Apart from being naturally cliquey, gorillas are born foragers. In the wild, the great apes are regularly on the move in search of fruits, vegetables, and bamboo shoots; a habit that can become difficult to recreate when living within a zoo setting. At Zoo Atlanta, for example, human workers generally provided gorillas with their meals at certain scheduled times and locations. But an affordable new device could provide a much more naturalistic feeding regime for the apes—once they get used to it.
[Related: Gorillas can be cliquey, too. Here’s what that says about our own social lives.]

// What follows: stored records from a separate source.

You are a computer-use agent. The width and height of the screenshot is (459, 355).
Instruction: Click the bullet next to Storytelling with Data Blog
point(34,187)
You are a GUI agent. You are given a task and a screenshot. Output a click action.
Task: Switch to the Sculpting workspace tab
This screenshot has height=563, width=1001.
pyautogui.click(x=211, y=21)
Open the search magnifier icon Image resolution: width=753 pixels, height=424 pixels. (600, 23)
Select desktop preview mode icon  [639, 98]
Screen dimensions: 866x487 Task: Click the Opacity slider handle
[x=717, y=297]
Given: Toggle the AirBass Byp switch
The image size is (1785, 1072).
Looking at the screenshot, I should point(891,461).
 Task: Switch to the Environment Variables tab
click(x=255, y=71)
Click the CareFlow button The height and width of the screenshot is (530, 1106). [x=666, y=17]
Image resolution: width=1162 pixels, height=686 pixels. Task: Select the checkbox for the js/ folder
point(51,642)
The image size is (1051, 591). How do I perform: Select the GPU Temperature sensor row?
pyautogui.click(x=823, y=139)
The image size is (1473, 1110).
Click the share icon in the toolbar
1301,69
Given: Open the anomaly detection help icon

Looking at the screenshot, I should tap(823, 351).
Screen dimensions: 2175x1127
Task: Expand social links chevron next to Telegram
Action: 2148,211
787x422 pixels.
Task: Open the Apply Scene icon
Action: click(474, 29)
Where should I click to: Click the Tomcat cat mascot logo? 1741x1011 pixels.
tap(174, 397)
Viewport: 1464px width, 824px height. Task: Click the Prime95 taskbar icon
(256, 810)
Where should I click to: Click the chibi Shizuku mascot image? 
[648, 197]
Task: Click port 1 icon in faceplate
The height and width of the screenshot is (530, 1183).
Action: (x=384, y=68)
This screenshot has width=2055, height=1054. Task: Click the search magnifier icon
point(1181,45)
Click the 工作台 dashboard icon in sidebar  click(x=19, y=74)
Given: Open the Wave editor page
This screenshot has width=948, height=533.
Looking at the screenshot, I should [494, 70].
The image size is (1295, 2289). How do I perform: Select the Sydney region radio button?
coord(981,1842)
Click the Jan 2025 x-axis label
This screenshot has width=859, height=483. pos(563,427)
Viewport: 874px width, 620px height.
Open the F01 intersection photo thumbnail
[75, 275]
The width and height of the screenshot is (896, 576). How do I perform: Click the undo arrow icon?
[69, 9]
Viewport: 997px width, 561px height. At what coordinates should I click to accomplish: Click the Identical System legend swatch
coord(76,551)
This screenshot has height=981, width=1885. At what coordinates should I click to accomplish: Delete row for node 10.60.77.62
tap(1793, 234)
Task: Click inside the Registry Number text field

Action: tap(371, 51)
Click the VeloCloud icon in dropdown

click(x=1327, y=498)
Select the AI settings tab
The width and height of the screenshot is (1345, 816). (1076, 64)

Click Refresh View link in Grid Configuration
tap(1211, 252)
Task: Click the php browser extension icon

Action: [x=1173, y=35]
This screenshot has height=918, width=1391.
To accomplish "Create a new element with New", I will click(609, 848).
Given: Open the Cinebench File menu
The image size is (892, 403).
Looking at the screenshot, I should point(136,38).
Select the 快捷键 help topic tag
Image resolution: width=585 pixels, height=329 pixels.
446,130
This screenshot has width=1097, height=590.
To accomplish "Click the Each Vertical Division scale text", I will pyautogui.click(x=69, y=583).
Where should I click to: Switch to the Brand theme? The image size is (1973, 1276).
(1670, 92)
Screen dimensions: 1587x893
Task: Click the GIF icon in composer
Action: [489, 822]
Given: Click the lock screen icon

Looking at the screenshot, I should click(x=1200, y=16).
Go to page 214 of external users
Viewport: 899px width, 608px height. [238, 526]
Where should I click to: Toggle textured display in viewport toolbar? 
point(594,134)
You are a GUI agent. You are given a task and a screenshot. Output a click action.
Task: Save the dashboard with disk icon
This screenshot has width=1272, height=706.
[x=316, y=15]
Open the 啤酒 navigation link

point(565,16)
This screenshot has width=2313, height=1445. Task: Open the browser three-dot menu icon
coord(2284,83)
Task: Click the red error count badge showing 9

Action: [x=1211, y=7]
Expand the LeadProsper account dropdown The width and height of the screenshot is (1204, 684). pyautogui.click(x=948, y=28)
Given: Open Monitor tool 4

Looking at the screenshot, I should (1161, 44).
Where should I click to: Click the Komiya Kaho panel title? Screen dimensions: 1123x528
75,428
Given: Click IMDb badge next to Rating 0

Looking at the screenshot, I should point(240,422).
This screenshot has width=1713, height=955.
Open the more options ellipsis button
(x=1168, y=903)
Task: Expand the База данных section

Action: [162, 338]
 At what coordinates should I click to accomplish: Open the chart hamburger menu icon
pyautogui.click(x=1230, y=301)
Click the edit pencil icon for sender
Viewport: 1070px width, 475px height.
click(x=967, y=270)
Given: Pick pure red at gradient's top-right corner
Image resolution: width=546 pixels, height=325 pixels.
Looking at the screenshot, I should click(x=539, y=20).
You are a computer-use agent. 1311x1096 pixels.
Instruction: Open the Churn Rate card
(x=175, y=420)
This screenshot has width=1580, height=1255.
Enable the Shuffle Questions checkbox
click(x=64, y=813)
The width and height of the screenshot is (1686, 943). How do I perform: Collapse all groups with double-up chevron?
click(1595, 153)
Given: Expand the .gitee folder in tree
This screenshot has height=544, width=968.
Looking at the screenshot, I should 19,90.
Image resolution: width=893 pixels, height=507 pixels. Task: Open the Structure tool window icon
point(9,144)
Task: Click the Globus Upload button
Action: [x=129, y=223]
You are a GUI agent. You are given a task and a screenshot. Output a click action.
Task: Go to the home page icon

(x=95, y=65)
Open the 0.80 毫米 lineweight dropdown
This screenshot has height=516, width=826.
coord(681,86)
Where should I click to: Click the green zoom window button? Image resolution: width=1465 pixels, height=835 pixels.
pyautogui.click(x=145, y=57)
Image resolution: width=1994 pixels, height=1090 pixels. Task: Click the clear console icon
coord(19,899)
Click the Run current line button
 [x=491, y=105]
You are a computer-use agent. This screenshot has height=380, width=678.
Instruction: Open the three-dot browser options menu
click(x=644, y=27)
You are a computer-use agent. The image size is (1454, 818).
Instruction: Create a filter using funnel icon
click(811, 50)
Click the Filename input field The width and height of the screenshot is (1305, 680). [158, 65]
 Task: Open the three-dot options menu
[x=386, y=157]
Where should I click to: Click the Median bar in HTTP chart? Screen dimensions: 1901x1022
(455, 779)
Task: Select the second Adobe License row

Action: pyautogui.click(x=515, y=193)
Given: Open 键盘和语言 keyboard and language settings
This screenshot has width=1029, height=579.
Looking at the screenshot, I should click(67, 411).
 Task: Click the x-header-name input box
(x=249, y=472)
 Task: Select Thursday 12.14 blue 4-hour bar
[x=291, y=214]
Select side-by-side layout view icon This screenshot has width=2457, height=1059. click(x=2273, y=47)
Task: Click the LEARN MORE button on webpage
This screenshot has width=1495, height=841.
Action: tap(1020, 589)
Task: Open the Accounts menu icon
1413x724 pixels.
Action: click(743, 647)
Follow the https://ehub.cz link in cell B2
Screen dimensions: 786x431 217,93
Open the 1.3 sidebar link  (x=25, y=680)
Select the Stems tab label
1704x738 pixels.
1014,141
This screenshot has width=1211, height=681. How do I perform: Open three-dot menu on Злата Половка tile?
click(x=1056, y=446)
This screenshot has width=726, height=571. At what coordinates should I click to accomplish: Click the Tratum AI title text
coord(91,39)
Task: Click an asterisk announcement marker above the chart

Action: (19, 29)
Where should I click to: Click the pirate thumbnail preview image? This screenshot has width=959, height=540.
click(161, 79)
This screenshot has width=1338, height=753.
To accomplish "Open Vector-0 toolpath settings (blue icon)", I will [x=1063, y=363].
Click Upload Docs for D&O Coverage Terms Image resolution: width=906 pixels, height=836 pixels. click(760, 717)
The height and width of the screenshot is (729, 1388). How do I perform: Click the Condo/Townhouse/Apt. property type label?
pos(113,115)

Recently, a team of mechanical engineering students and alumni at Georgia Tech began developing and testing ForageFeeder, a $400 machine partly inspired by deer feeders that can disperse gorillas’ their meals at random intervals and locations throughout the day. Suspended about 15 feet above the ground, ForageFeeder drops food such as carrots, sweet potatoes, and turnips from a bucket into a tray, after which time a rotor shoots the snacks in a circular motion as far as 30 feet away from the machine.
Recreating animals’ natural habitats and environments are crucial to ensuring zoo residents’ psychological and physical wellbeing, while also encouraging exercise and mental stimulation. Much like modern humans, zoo animals frequently deal with obesity due to a lack of activity. Tools and techniques such as the ForageFeeder not only promote Zoo Atlanta gorillas’ movement, but better simulate their natural foraging world.
Zookeepers at Zoo Atlanta have utilized the ForageFeeder on-and-off in their gorilla enclosure since last August. Although the primates are now largely used to its appearance, it wasn’t always the case. A video showcasing the gorillas’ first encounter with ForageFeeder depicts pretty much what one might expect—that is to say, some extremely befuddled apes. Over time, however, Zoo Atlanta’s residents have grown more used to the device.
“I’m confident we’re going to see statistical data that confirms what we’re already seeing: more foraging behavior,” Josh Meyerchick, senior keeper of primates at Zoo Atlanta and one of the research paper’s co-authors, said earlier this month.
[Related: Zoo animals are getting COVID vaccines made specially for them.]
That said, the team behind ForageFeeder aren’t waiting for gorillas to get with the program. Plans for the machine are currently open source online, and easily modifiable to adapt for countless other animal species’ diets, feeding times, and other particularities. ForageFeeder’s makers have already even modified their creation to serve Zoo Atlanta’s Angolan colobus monkey population.
“I find the zoo projects very interesting because your intended audience can’t provide any feedback,” says Magie Zhang, a project collaborator and recent mechanical engineering graduate. “If the device stops working, the animal doesn’t tell you. If they rip it apart, you can’t tell them to stop. It’s good to anticipate the problems of a design and figure out its solutions before it’s sent into the real world.”